PROBLEM
Write out exactly the lines below starting at the one containing "2026 outbreaks (752, 1887)" and ending at the one containing "For every named". Omit every picture.

DATA RECORDS
---
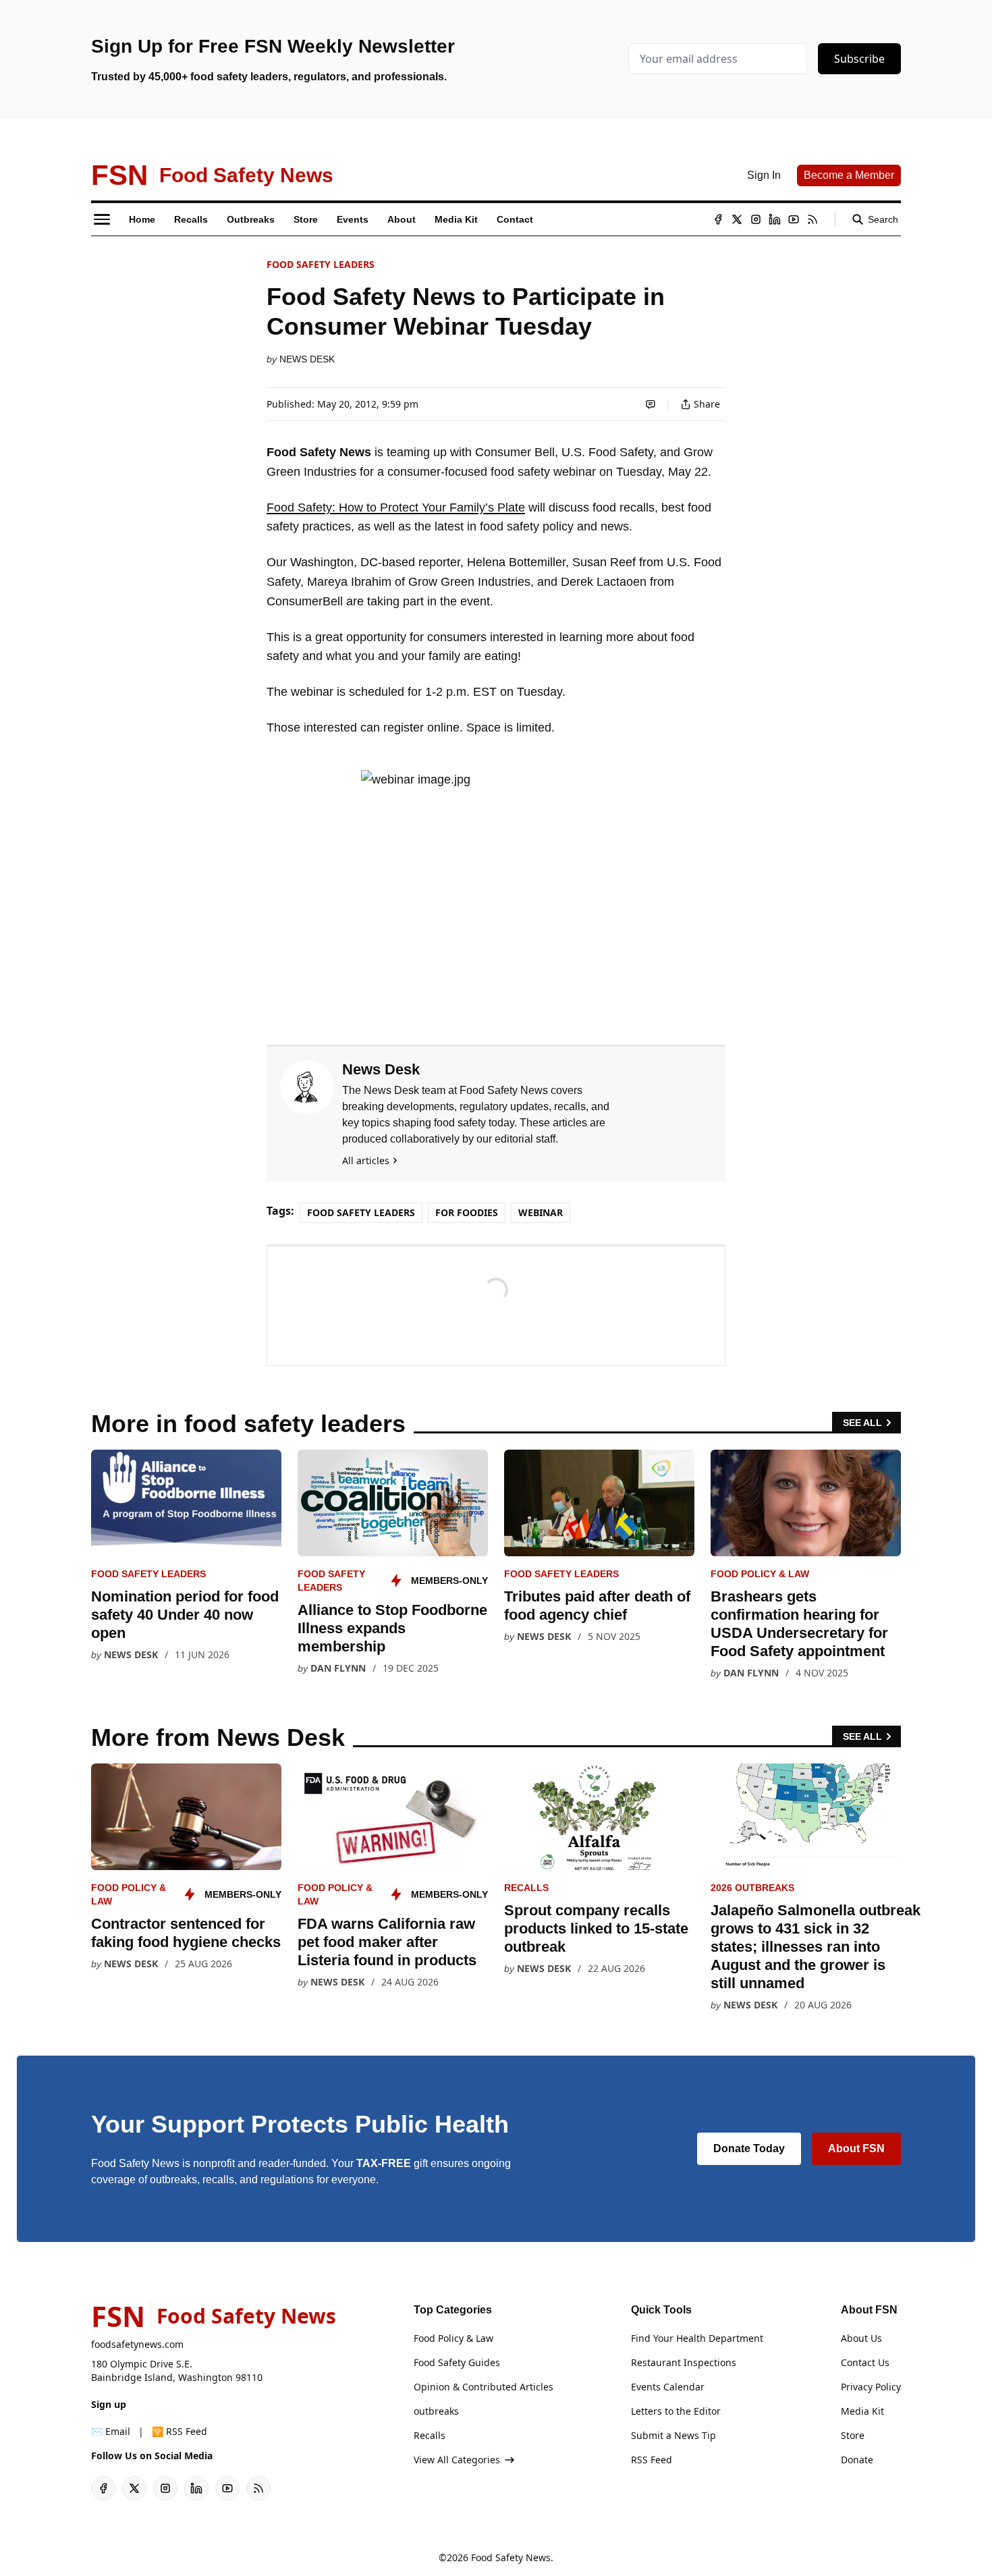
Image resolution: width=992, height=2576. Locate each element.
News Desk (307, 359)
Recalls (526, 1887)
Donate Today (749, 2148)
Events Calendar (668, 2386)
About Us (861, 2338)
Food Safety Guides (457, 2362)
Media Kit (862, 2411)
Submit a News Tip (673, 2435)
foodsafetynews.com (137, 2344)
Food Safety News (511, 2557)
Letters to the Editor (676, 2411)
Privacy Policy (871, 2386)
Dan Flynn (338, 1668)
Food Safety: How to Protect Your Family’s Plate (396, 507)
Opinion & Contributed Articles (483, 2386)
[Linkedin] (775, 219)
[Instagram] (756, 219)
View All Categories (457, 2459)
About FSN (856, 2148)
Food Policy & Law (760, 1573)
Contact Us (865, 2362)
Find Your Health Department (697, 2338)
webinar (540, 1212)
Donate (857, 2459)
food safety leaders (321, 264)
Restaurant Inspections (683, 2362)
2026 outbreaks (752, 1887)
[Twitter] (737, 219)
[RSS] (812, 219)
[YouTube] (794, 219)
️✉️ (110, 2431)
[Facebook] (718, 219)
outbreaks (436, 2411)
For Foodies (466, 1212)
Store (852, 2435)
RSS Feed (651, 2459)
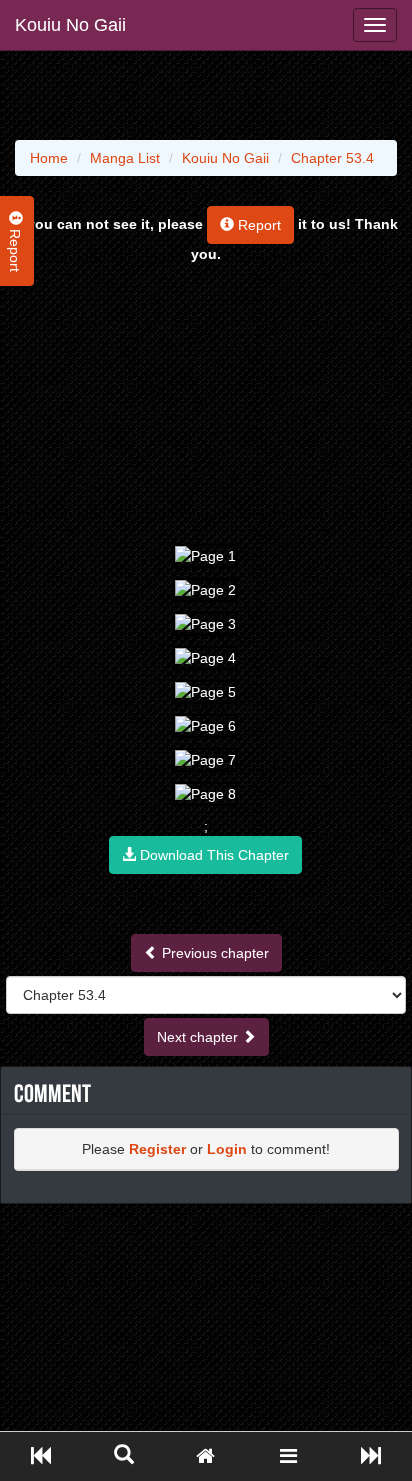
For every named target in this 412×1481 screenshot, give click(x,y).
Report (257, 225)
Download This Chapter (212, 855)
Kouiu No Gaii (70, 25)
---
RESPONSE
2026 outbreaks (752, 1887)
[Twitter] (737, 219)
[RSS] (812, 219)
[YouTube] (794, 219)
️✉️ (110, 2431)
[Facebook] (718, 219)
outbreaks (436, 2411)
For Foodies (466, 1212)
Store (852, 2435)
RSS Feed (651, 2459)
For every named target in this 412×1481 screenshot, give click(x,y).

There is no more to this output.